New research shows that the 2017 tax cuts significantly raised business investment and boosted economic growth. This most recent study is the latest entry in a long catalog of economic research that finds taxes matter for investment, economic growth, and labor market outcomes. Despite this history of robust results, a recent American Compass report argues that the 2017 Tax Cuts and Jobs Act did not significantly impact the economy. More sophisticated economic analyses almost universally find the opposite: taxes matter for investment and growth.
Economists have known this for decades. In a 2012 academic literature review, Will McBride summarizes 26 studies on the empirical relationship between taxes and economic growth. He finds that “all but three of those studies, and every study in the last fifteen years, find a negative effect of taxes on growth.” The research also consistently finds that corporate income taxes are the most economically harmful.
In a more recent 2019 retrospective review of new empirical fiscal research following the 2008 financial crisis, Valerie Ramey shows that, almost universally, tax increases are estimated to reduce GDP. The most consistent result from the time series estimates reviewed shows that GDP declines by between two and three times the revenue the new taxes raise.
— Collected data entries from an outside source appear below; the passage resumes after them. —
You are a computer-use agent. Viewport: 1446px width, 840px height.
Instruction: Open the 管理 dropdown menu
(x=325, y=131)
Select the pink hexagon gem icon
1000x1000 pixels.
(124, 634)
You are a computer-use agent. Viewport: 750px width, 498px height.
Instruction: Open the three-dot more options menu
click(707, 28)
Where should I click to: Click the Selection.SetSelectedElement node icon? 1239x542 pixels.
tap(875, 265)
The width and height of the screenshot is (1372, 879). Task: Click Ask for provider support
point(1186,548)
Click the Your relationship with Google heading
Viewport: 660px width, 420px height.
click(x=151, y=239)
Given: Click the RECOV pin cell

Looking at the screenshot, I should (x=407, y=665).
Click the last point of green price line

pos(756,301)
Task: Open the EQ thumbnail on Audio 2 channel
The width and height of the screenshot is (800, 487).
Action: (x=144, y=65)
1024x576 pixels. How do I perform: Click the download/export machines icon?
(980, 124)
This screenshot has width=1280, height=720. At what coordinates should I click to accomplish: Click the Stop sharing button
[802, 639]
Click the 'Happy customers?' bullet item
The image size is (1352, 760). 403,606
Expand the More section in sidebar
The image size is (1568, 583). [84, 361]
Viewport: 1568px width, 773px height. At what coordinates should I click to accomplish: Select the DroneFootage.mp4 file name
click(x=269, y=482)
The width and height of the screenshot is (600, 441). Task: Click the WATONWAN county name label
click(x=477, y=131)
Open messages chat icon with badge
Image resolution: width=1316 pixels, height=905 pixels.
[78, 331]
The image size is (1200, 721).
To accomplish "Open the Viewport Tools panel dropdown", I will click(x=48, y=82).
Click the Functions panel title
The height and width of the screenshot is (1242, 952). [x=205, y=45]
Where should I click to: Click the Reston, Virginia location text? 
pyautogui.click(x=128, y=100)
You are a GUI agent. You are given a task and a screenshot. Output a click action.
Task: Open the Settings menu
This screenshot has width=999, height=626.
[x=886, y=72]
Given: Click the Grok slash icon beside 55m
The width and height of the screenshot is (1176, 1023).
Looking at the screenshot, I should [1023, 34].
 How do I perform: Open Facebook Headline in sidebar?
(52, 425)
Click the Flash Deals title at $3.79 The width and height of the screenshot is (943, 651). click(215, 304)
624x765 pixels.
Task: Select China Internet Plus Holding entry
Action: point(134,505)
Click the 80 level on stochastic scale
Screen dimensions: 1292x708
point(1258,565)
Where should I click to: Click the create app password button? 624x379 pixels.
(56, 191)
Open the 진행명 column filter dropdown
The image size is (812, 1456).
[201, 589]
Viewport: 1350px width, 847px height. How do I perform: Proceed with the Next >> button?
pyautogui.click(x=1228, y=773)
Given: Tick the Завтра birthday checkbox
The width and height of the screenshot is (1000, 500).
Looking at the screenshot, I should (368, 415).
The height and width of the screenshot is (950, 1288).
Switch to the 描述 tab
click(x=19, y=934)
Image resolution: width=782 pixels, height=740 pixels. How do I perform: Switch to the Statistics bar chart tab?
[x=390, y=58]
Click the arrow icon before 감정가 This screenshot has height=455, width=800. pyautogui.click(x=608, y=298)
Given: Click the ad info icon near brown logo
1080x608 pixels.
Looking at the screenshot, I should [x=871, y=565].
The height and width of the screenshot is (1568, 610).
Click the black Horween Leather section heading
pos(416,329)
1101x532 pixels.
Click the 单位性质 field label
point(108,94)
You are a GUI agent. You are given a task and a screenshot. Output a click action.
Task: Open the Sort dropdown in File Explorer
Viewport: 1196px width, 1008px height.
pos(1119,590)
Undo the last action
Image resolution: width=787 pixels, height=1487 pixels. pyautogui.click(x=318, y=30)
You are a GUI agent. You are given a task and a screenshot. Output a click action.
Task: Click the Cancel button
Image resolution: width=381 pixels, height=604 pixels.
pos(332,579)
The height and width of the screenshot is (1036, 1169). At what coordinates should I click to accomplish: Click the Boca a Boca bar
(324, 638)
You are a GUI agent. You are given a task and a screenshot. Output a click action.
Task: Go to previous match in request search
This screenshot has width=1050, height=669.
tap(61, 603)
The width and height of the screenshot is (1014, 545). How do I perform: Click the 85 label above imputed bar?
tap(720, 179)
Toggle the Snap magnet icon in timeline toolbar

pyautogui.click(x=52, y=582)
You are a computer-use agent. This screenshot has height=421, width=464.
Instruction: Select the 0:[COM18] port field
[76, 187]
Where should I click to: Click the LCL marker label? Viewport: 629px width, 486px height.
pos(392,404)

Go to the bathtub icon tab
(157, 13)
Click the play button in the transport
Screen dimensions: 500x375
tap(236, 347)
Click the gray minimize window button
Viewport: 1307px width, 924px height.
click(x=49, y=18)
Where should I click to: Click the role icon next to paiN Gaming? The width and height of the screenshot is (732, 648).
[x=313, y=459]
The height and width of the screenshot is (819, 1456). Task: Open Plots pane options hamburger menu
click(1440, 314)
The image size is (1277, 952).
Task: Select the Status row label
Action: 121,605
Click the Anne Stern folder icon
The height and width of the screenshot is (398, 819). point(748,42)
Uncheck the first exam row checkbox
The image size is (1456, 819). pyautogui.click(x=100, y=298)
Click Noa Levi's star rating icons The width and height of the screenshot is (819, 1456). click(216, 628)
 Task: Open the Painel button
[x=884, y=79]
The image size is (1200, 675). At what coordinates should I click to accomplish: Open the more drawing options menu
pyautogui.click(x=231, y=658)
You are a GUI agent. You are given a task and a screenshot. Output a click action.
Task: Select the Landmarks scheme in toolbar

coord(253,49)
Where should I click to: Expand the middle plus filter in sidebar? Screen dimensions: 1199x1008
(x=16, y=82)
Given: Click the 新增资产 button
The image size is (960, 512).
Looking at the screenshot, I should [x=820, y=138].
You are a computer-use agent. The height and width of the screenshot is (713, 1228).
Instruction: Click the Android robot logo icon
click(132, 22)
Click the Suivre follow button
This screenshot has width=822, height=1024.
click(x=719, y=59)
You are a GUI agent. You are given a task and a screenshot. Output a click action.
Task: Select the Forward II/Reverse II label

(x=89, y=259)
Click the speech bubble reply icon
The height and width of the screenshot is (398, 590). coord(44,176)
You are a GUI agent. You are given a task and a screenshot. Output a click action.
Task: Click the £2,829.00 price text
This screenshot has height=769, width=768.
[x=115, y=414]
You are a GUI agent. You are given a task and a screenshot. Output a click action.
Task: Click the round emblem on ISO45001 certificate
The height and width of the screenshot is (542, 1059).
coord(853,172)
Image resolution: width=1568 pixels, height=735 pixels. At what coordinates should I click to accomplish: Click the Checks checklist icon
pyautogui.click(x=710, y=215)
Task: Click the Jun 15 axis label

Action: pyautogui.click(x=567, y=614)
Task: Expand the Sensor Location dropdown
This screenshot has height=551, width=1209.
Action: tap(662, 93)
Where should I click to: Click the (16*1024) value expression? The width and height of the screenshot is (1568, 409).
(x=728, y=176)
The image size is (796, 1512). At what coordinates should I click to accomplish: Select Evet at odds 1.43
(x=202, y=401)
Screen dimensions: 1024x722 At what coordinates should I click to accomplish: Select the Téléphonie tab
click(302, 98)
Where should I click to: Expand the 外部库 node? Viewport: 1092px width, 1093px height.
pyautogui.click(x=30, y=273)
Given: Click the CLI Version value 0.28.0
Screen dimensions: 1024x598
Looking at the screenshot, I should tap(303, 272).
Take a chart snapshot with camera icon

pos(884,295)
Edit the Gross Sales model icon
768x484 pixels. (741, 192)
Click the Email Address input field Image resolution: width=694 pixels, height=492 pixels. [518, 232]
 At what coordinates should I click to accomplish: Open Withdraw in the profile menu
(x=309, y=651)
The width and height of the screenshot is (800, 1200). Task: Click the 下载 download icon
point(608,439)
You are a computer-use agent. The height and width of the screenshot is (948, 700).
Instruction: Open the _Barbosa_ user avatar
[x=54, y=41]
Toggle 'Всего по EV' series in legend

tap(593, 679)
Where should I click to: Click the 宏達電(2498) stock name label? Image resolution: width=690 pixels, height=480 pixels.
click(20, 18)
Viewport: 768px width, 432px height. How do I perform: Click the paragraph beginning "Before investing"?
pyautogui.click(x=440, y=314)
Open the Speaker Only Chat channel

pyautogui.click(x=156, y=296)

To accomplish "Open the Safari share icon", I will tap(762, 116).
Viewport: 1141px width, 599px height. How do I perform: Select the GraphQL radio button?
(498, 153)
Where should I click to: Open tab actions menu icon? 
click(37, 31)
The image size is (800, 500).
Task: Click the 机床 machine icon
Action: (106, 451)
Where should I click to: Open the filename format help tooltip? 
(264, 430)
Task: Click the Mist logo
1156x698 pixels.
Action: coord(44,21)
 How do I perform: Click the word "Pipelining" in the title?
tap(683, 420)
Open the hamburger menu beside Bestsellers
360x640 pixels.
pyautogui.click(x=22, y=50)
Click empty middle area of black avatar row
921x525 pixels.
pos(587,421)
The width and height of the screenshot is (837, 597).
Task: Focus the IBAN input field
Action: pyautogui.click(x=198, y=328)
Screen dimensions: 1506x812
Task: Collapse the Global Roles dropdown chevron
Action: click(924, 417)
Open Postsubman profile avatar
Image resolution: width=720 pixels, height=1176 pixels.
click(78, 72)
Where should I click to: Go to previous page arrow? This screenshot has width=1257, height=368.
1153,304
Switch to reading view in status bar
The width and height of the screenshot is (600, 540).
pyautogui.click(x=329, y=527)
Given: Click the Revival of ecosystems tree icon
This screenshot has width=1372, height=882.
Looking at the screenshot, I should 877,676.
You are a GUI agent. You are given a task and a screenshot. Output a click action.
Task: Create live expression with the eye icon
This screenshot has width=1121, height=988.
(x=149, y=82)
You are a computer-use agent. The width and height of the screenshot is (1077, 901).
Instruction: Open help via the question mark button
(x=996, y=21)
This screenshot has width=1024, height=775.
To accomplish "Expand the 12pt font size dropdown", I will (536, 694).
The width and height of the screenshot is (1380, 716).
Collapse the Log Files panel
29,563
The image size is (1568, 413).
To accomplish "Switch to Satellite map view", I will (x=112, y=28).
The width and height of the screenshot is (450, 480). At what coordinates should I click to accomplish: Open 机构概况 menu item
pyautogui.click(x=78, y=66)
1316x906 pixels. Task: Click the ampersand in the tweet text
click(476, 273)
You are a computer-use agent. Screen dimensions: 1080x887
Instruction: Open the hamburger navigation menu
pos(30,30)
The most recent entry in this long list of research uses variations in how the 2017 tax reform impacted different corporations differently. The researchers estimate that the tax cut “caused domestic investment of firms with the mean tax change to increase by roughly 20% relative to firms experiencing no tax change.” The authors extrapolated their short‐run estimates to assess the long‐run effects of the law. Their results are consistent with some of the most optimistic modeling of the TCJA’s economic and revenue effects, finding significant increases in capital stock, productivity, and wages.
Numerous individual studies looking across multiple policy changes and using different empirical techniques come to similar conclusions:
Using a narrative method to determine fiscal policy changes, Christina and David Romer found that a tax increase equal to one percent of GDP has a “consistently negative” effect on the path of real GDP, and “the maximum effect is a fall in output of 3.08 percent after ten quarters.” They find the same tax increase results in an 11 percent decline in gross private domestic investment almost three years after the change.
Using a structural vector auto‐regression approach, Andrew Mountford and Harald Uhlig build on earlier research to find “a maximal present value multiplier of five dollars of total additional GDP per each dollar of the total cut in government revenue five years after the shock.”
Combining empirical methods, Karel Mertens and Morten Ravn found that a one percent cut in the personal income tax rate boosts real GDP per capita by up to 1.8 percent. That translates to a multiplier similar to those described above of about 2.5. They found that a one percentage point cut in the corporate tax rate boosts GDP by as much as 0.6 percent and has “no significant impact on revenues.”
When investigating more targeted reforms to reduce effective tax rates on new business investments, Eric Zawick and James Mahon found that expensing “raised investment in eligible capital relative to ineligible capital by 10.4 percent between 2001 and 2004 and 16.9 percent between 2008 and 2010.” They also found that smaller firms and those with tight cash flow show the biggest investment response.
Ultimately, the economic history of any specific reform will be confounded by numerous concurrent events. In the case of the Tax Cuts and Jobs Act, its positive economic effects were undermined by President Trump’s trade policies, and COVID-19 truncated the economic record. Despite these headwinds, the reform’s key changes to the corporate tax rate and allowance for full investment deductions had a measurable positive effect, in line with the historical record.
Across this body of research, specific methods may be subject to critique, and the estimates are not all directly comparable; however, studies consistently show a positive effect of tax cuts on investment and economic growth. Economic theory also supports these results. When you lower effective tax rates on work and investment, you should expect to get more of each.